== PROBLEM REQUIREMENTS ==
Rewrite the entries from the beginning through the line containing "hand-pointer-icon is located", swapping every "Identify the location of" for "Find the position of" and leaving everything else untouched.

+++ WORKING DATA +++

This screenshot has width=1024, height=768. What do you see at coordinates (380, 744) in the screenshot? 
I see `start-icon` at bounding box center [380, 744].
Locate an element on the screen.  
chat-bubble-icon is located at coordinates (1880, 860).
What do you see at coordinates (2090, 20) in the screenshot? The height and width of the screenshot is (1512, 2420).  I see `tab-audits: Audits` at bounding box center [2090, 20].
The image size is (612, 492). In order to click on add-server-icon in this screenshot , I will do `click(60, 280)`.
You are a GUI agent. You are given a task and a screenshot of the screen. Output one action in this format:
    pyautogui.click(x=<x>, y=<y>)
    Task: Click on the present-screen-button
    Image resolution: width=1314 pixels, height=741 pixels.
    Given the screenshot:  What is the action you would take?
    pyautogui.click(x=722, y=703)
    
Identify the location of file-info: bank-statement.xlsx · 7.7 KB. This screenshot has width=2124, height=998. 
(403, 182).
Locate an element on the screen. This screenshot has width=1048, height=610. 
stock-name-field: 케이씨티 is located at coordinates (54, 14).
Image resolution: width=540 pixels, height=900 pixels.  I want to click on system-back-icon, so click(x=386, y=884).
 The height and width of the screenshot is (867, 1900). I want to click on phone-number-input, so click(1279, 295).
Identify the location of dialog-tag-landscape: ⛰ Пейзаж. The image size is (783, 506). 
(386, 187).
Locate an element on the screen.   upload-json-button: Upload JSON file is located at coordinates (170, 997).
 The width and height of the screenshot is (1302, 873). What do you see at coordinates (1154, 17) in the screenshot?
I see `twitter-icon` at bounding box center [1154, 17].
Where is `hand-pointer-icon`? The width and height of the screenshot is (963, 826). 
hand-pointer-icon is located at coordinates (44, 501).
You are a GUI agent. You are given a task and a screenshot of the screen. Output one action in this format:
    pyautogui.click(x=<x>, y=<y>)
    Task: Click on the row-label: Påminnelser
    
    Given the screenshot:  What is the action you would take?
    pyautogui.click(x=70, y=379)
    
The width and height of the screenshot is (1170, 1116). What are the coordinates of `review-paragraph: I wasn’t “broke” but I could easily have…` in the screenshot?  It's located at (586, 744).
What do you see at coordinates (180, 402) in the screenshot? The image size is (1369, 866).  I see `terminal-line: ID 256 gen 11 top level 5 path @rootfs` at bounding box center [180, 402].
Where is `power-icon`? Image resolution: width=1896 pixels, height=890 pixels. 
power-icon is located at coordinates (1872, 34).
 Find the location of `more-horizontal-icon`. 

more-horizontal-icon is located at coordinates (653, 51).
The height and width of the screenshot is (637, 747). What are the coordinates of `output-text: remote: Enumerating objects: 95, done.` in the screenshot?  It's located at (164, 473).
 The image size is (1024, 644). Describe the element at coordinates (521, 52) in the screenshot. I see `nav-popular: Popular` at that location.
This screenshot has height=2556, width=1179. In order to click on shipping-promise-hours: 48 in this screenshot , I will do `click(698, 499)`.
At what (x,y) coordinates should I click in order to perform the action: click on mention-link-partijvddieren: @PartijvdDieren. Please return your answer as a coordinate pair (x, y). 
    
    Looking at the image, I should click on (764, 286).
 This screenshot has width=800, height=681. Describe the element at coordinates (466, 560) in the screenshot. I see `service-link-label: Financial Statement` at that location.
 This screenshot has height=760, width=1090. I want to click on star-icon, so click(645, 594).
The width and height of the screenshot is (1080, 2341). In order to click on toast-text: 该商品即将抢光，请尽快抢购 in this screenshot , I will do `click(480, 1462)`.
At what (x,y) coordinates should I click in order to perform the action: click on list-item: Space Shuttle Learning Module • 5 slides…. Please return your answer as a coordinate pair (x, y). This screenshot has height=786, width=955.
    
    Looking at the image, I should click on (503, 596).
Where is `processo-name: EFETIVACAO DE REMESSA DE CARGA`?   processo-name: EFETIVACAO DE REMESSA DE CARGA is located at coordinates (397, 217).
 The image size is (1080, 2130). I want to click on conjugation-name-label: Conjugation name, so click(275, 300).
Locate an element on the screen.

+++

== SOLUTION TO THIS TASK ==
This screenshot has width=1024, height=768. What do you see at coordinates (380, 744) in the screenshot? 
I see `start-icon` at bounding box center [380, 744].
Locate an element on the screen.  
chat-bubble-icon is located at coordinates (1880, 860).
What do you see at coordinates (2090, 20) in the screenshot? The height and width of the screenshot is (1512, 2420).  I see `tab-audits: Audits` at bounding box center [2090, 20].
The image size is (612, 492). In order to click on add-server-icon in this screenshot , I will do `click(60, 280)`.
You are a GUI agent. You are given a task and a screenshot of the screen. Output one action in this format:
    pyautogui.click(x=<x>, y=<y>)
    Task: Click on the present-screen-button
    Image resolution: width=1314 pixels, height=741 pixels.
    Given the screenshot:  What is the action you would take?
    pyautogui.click(x=722, y=703)
    
Find the position of file-info: bank-statement.xlsx · 7.7 KB. This screenshot has width=2124, height=998. 
(403, 182).
Locate an element on the screen. This screenshot has width=1048, height=610. 
stock-name-field: 케이씨티 is located at coordinates (54, 14).
Image resolution: width=540 pixels, height=900 pixels.  I want to click on system-back-icon, so click(x=386, y=884).
 The height and width of the screenshot is (867, 1900). I want to click on phone-number-input, so click(1279, 295).
Find the position of dialog-tag-landscape: ⛰ Пейзаж. The image size is (783, 506). 
(386, 187).
Locate an element on the screen.   upload-json-button: Upload JSON file is located at coordinates (170, 997).
 The width and height of the screenshot is (1302, 873). What do you see at coordinates (1154, 17) in the screenshot?
I see `twitter-icon` at bounding box center [1154, 17].
Where is `hand-pointer-icon`? The width and height of the screenshot is (963, 826). 
hand-pointer-icon is located at coordinates (44, 501).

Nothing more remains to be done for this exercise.